Darüber hinaus verstößt es auch gegen die Gesetze der Logik, eine zu erbringende Transportleistung allein dadurch zu definieren, dass man mitteilt, was man gegebenenfalls zu unterlassen gedenkt. Deswegen verbleibt der Senat bei seiner Auffassung, dass eine Leistungsbeschreibung nur dann vorliegen kann, wenn der Leistungskatalog der Leistungen, die tatsächlich erbracht werden, offengelegt wird.

III.

Unzutreffend ist auch der weitere rechtliche Einwand der Beklagten, wonach der Absender nach ihren Beförderungsbedingungen verpflichtet sei, eine Wertdeklaration vorzunehmen, wenn der Warenwert der Warensendung über 1.000,- DM liegt. Eine dahingehende Verpflichtung ist in den Allgemeinen Geschäftsbedingungen der Beklagten nämlich nicht normiert. Sie ergibt sich auch nicht aus dem Sinnzusammenhang der Allgemeinen Geschäftsbedingungen, weil Standardsendung, Expresspaket und Wertpaket als drei Transportarten angeboten werden, die nebeneinander stehen, so dass das Regelwerk dem Versender gerade die Wahl gibt, ob er Pakete mit einem Wert über 1.000,- DM als Standardsendung, Expresspaket oder als Wertpaket versendet. Damit geht die Beklagte in ihren Allgemeinen Geschäftsbedingungen selbst davon aus, dass der Absender auch bei höherwertigen Paketen nicht verpflichtet ist, den Warenwert zu deklarieren. Hieraus wiederum folgt, dass er durch das Unterlassen einer Wertdeklaration bei der Beklagten auch keinen Vertrauenstatbestand dahin setzen kann, das von ihm übergebene Paket enthalte nur Waren im Wert von bis zu 1.000,- DM, wenn eine Wertdeklaration unterbleibt.

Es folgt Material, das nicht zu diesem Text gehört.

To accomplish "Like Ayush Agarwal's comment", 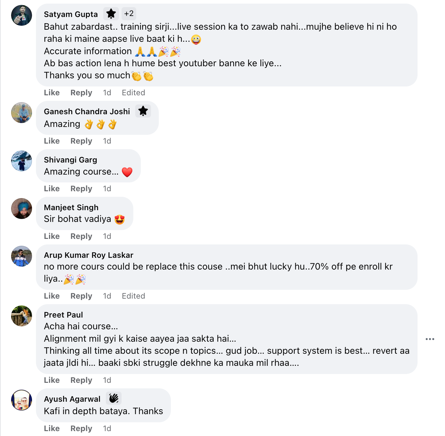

Die fehlende Wertdeklaration hat nach den Allgemeinen Geschäftsbedingungen der Beklagten lediglich zur Folge, dass ihre Haftung im Falle des Verlusts oder der Beschädigung grundsätzlich auf 1.000,- DM beschränkt ist. Sofern sie den Verlust oder die Beschädigung vorsätzlich beziehungsweise leichtfertig herbeigeführt hat, sehen diese Allgemeinen Geschäftsbedingungen jedoch auch bei unterbliebener Wertdeklaration eine volle Haftung der Beklagten vor.

IV.

Schließlich ist es auch unrichtig, dass die Klägerin (und damit auch der BGH sowie der Senat mit seiner ständigen Rechtsprechung) von der Beklagten die Einhaltung der Standards für Wertpakete fordert, wenn der Absender lediglich die Standardversendung gewählt hat. Die vorstehenden Ausführungen zeigen vielmehr, dass der Senat nur die Einhaltung der für Standardsendungen von jedem Frachtführer zu fordernden Sicherheitsstandards verlangt, die im Warentransportgeschäft allgemein üblich und anerkannt sind und zu deren Einhaltung sich die Beklagte - wie dargelegt - auch bei Abschluss eines Frachtvertrages über die Standardbeförderung vertraglich verpflichtet hat. Von dieser Verpflichtung kann die Beklagte sich allenfalls befreien, indem sie dies mit ihrem Kunden ausdrücklich vereinbart.

V.

Schließlich verletzt die ständige Rechtsprechung des Senats die Beklagte auch nicht in ihren Rechten aus Art. 12 GG. In die Freiheit der Beklagten, den Beruf des Frachtführers auszuüben, wird nicht dadurch unzulässigerweise eingegriffen, dass sie für die von ihr im Zuge dieser Berufsausübung begangenen schuldhaften Vertragsverletzungen Schadensersatz leisten muss.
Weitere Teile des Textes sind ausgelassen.